Fritzie Fritzshall was a survivor of the Auschwitz Concentration Camp during World War II.
You may remember that she shared her personal story with ABC7's Alan Krashesky when she returned to Auschwitz with Chicago's Cardinal Blase Cupich in 2019. She made that trip, hoping that her voice would never be silenced and it has not.
"I want the world to remember and to know to never, ever, ever forget the Holocaust," Frizshall said in 2019.
WATCH: Holocaust survivor Fritzie Fritzshall returns to Auschwitz with Cardinal Blase Cupich
The holocaust survivor told all who would listen about the horrors of Auschwitz. She was sent there at the young age of 13.
When she shared her personal story with us two years ago at the infamous concentration camp, it was out of her deep desire to stop hatred.
"This was the last place I saw my mother (alive)," she said.

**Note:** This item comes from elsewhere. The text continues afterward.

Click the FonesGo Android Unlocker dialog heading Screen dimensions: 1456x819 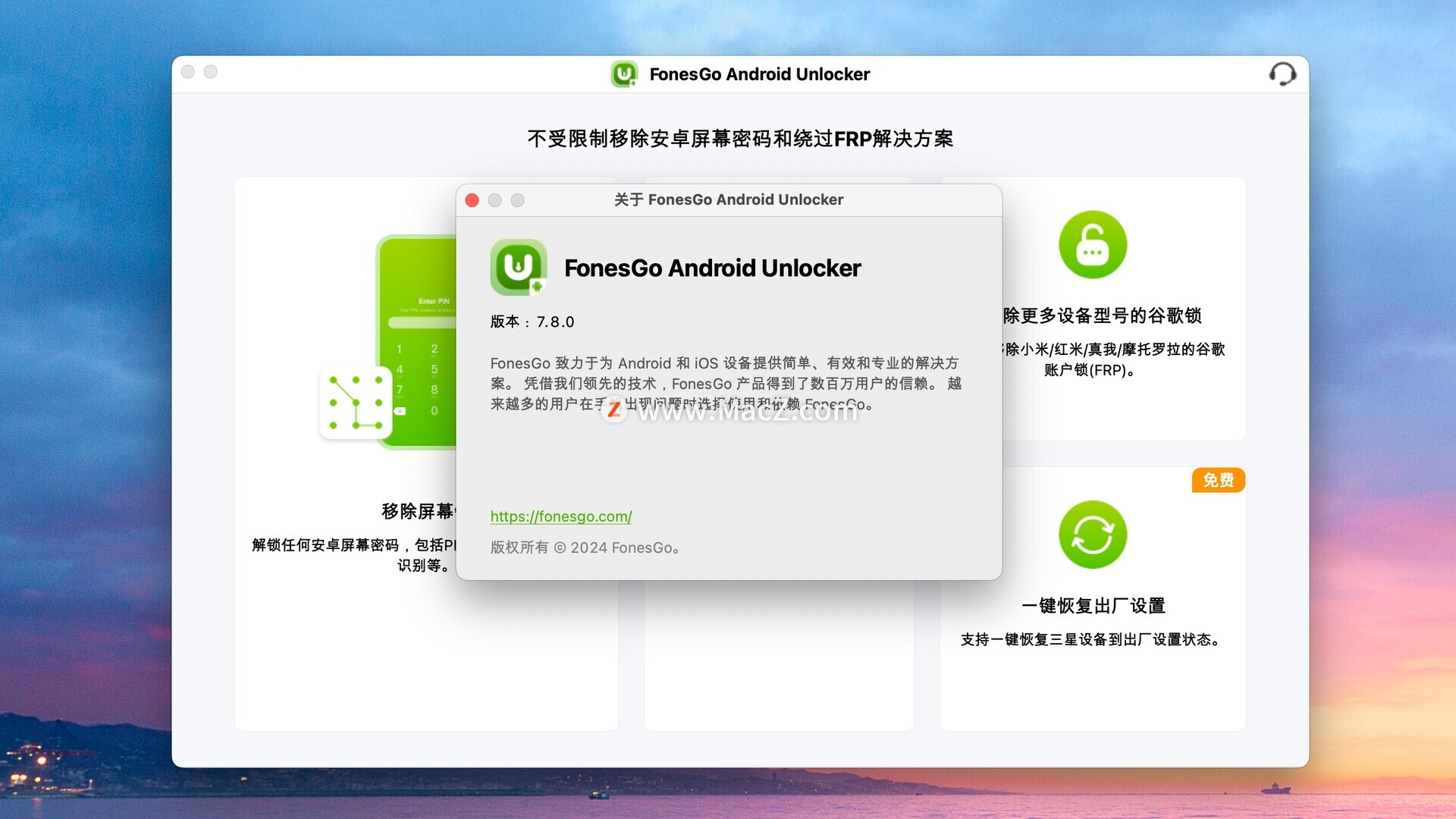(x=713, y=268)
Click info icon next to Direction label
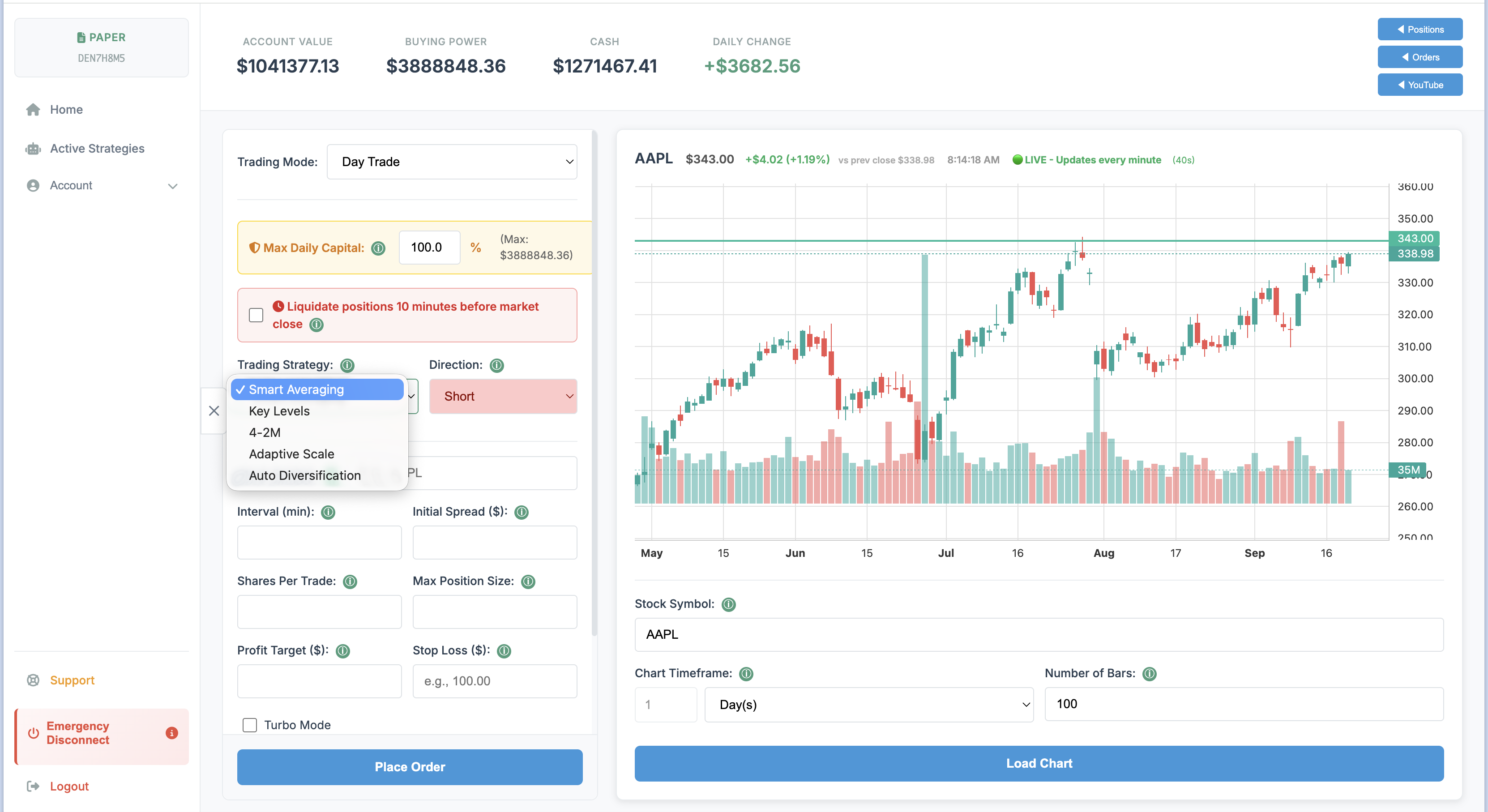The height and width of the screenshot is (812, 1488). [x=497, y=365]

She feared what happened then -- Nazis killing Jews -- could happen again today.
"History has a way of repeating itself," she said.
She saw neighbors turn against neighbors, families separated, and mothers, fathers, children on their way to the gas chambers.
Her haunting question still lingers: "Why didn't someone - anyone - do something?"
"What are the reasons? What is humanity, if we can't do something? I mean, the screaming they heard is not from one or two or three people," she recalled.
"I have no answer. I have no explanation," Cardinal Cupich replied.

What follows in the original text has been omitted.